=== Prompt 1 ===
From the UUID hashing thread, print the stretch that begins with "Thanks for the" and ends after "hash is calculated.".
=== Prompt 2 ===
Answer these questions about the UUID hashing thread:
(a) What does the first commenter plan to change in LLD's STABS implementation?
(b) According to the reply, what does the patch change, and what does it leave unchanged?
(c) Which compiler option does the reply single out in the "Getting to local determinism" section?

=== Passage to read ===
◆ ◆ ◆

Thanks for the info @clayborg! I wasn't aware of that. I guess I should update LLD's STABS implementation to write out N_OSO only after the hash is calculated.

clayborg mentioned this in D92537: [lld-macho] Implement -object_path_lto.Dec 7 2020, 3:09 PM

Thanks! There's two mostly independent questions here.

Choice of hash function. The patch changes the hash function but doesn't modify what parts of the binary get hashed:

So if we change the UUID to be unique on each build, we can probably guarantee that Apple won't ever use lld for their builds. Not sure how important this is. This also means that if a UUID is generated by ld64 for a stripped or non-stripped binary, it will end up being the same, which is nice.

That's not what this patch is doing. It changes only which hash function we use, not which ranges of the binary we hash.

Output binary determinism.

I agree that this is an important goal. It is independent of this patch.

You can get the benefit of build-dir-independence without hacking up the linker, see "Getting to local determinism" on https://blog.llvm.org/2019/11/deterministic-builds-with-clang-and-lld.html , in particular the -fdebug-compilation-dir bits. That's important to get .o files that are independent of the build dir as well, which in turn is important for distcc-like systems that can reuse .o caches across users / bots, independent of build dir.

Is stripped builds and non-stripped builds having the same UUID something that's useful in practice? I would've expected that everyone builds a debug binary with symbols, and then strips it after building. What's the use case for links with and without debug info and wanting the same UUID?

In D92736#2438432, @thakis wrote:

Thanks! There's two mostly independent questions here.

Choice of hash function. The patch changes the hash function but doesn't modify what parts of the binary get hashed:

So if we change the UUID to be unique on each build, we can probably guarantee that Apple won't ever use lld for their builds. Not sure how important this is. This also means that if a UUID is generated by ld64 for a stripped or non-stripped binary, it will end up being the same, which is nice.

That's not what this patch is doing. It changes only which hash function we use, not which ranges of the binary we hash.

Gotcha. So we are hashing only what ld64 is hashing? Do the RFC 4122 changes make us differ from ld64 if we don't switch hashing algorithms?

Output binary determinism.

I agree that this is an important goal. It is independent of this patch.

You can get the benefit of build-dir-independence without hacking up the linker, see "Getting to local determinism" on https://blog.llvm.org/2019/11/deterministic-builds-with-clang-and-lld.html , in particular the -fdebug-compilation-dir bits. That's important to get .o files that are independent of the build dir as well, which in turn is important for distcc-like systems that can reuse .o caches across users / bots, independent of build dir.

◆ ◆ ◆

=== Entries shown ===
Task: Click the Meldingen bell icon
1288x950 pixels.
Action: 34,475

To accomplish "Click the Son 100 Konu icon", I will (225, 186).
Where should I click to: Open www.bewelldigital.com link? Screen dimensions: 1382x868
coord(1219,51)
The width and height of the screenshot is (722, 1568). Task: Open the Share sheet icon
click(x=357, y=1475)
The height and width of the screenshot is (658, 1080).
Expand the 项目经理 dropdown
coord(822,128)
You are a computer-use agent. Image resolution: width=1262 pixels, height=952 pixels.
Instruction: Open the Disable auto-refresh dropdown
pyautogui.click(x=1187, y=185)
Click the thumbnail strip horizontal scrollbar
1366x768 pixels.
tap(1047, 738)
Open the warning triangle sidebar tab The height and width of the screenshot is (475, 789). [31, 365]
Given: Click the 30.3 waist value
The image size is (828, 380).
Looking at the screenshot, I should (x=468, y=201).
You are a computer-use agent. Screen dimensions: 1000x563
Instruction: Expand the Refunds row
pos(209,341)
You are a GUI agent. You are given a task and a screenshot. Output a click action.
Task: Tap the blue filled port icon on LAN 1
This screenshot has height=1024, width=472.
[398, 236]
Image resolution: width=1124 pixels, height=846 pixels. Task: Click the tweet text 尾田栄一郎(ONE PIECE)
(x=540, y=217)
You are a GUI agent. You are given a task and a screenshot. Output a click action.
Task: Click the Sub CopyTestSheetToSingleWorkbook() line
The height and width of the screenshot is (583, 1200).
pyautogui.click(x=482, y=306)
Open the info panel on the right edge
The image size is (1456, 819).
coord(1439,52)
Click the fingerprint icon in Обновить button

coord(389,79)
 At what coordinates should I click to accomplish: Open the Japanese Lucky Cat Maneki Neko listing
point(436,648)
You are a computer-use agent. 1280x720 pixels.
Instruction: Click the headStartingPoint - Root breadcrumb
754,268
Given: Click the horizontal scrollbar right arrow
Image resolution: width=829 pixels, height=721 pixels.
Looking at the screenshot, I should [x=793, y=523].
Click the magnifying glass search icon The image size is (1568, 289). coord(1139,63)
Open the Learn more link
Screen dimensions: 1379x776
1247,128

◆ ◆ ◆

=== Result 1 ===
Thanks for the info @clayborg! I wasn't aware of that. I guess I should update LLD's STABS implementation to write out N_OSO only after the hash is calculated.

=== Result 2 ===
(a) It would write out N_OSO only after the hash is calculated.
(b) It changes which hash function is used. It does not change which ranges of the binary are hashed.
(c) -fdebug-compilation-dir